We need a few more details to figure this one out so I'll try to point you in the right direction. The kva of the input side of the inverter should roughly match the kva of the load side. Are you using a single phase input inverter to drive a three phase load? If so the input kva is simply the Line to line (L-L) voltage times the line current (both rms values). If you have a three phase input the input kva will be the L-L voltage times the line current divided by the square root of 3. The output kva will be the same in either case just the L-L voltage times the line current divided by the square root of three. The inverter should be fairly efficient so these numbers should match to within... oh say 75 to 80 percent... Keep in mind what everyone else has said about the use of clamp on meters too, everything should be kept at the same frequency during the tests 50-60 Hz.

dear friend, im an electrician here in saudi arabia, ARAMCO project, i have some explanation in my mind, it may not a solid answer but it will give you an idea.
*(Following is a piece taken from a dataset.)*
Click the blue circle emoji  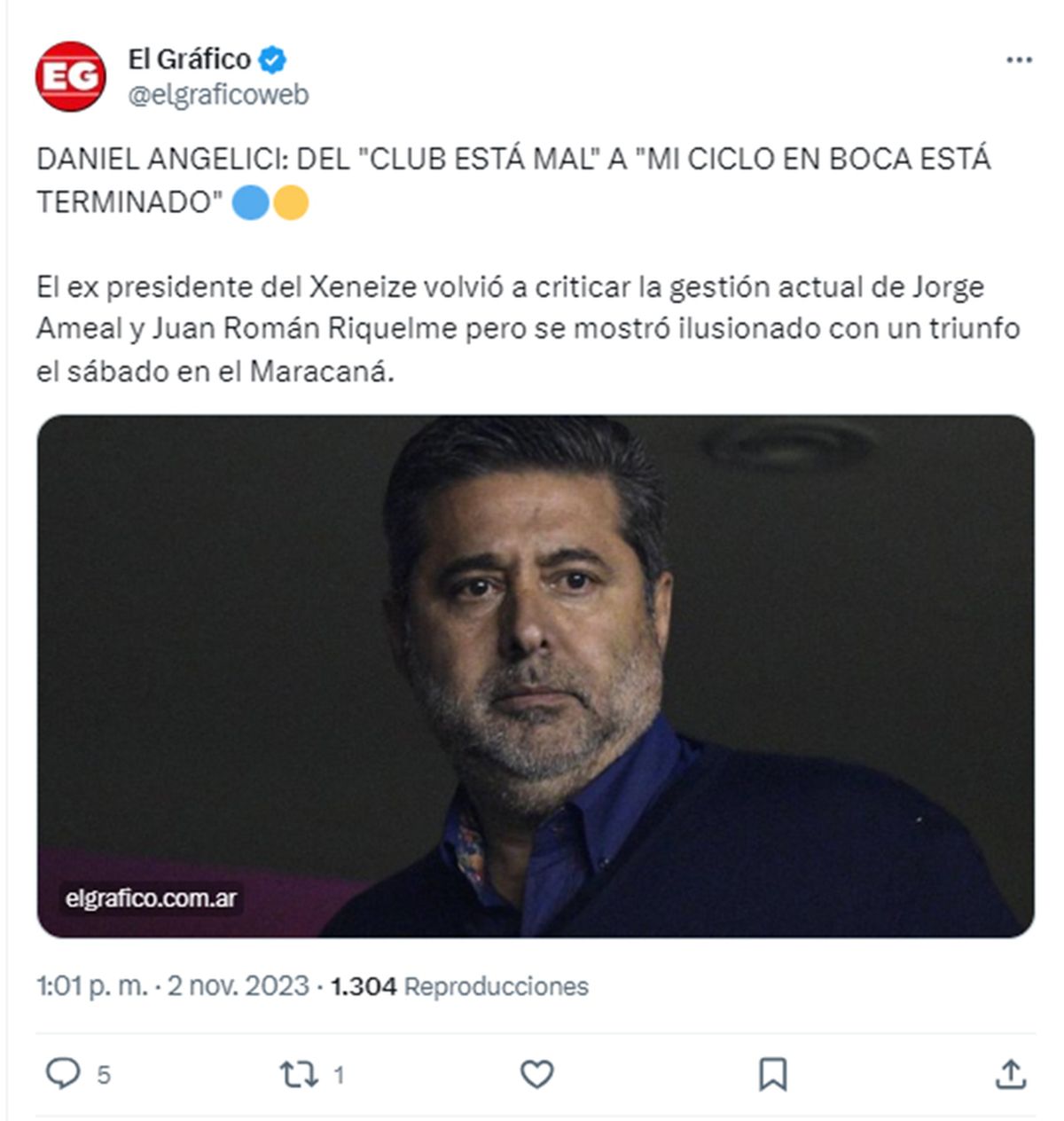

inverter must be more than 100% than its load, the inverter cannot give the capacity what the load demand, same as a child carrying a load more that his weight, it is better to buy a 500 amperes inverter to supply the 360 amperes motor, consider the inrush current of a motorits full load current, perhaps, it is better for you to read a table regarding of motor.your inverter will burn and damaged im sure of that.

RAC

Power measurment of Inverters [if frequency is HF] is a tidious job can only be done with professional Eqpt because 50/60Hz Measuring Eqpt cannot do correctly. It involves Voltage/ current & Phase angle measurements. Even on line frequency it may be misleading.

To read output current from a VFD you need to use a True RMS meter to get an accurate reading such as a Fluke 337. Also the reading you get will not equal the rating of the motor or the drive because they are 3 phase readings and you are only measuring one leg. However you can not merely multiply by three, instead it is actually the square root of 3 to get the total current.

Your multiplication by 3^½ depends on how you have the motor wired. If it connected in star format then the current is multiplied by three. You only introduce the 3^½ when it is connected in delta format and the reason is that the phase to phase voltage is 3^½ times the phase to neutral voltage.

When you talk about three phase you need to take into account the direction of each of the phases. As you can see in the diagram above you can't just add phase A and B or use the phase to neutral voltage. If you do the trigonometry you will find that the phase to phase voltage is 3^½ times the phase to neutral voltage. By the way 3^½ means Square Root of Three not 3.5.

In reply to #11

Hello Masu

What you say is true (for calculating power) but only if phase-neutral voltage is used. Then power = 3 x phase current x voltage (x PF and eff which aren't relevant to this). But it might cause confusion as the quoted voltage of a 3-phase system is phase-phase. Because phase-phase is √3 x phase-neutral voltage as you say, it gives the same answer as √3 x phase-phase voltage x phase current.

If you have a motor running and don't know whether it's connected star or delta, you don't need to find out in order to calculate the power.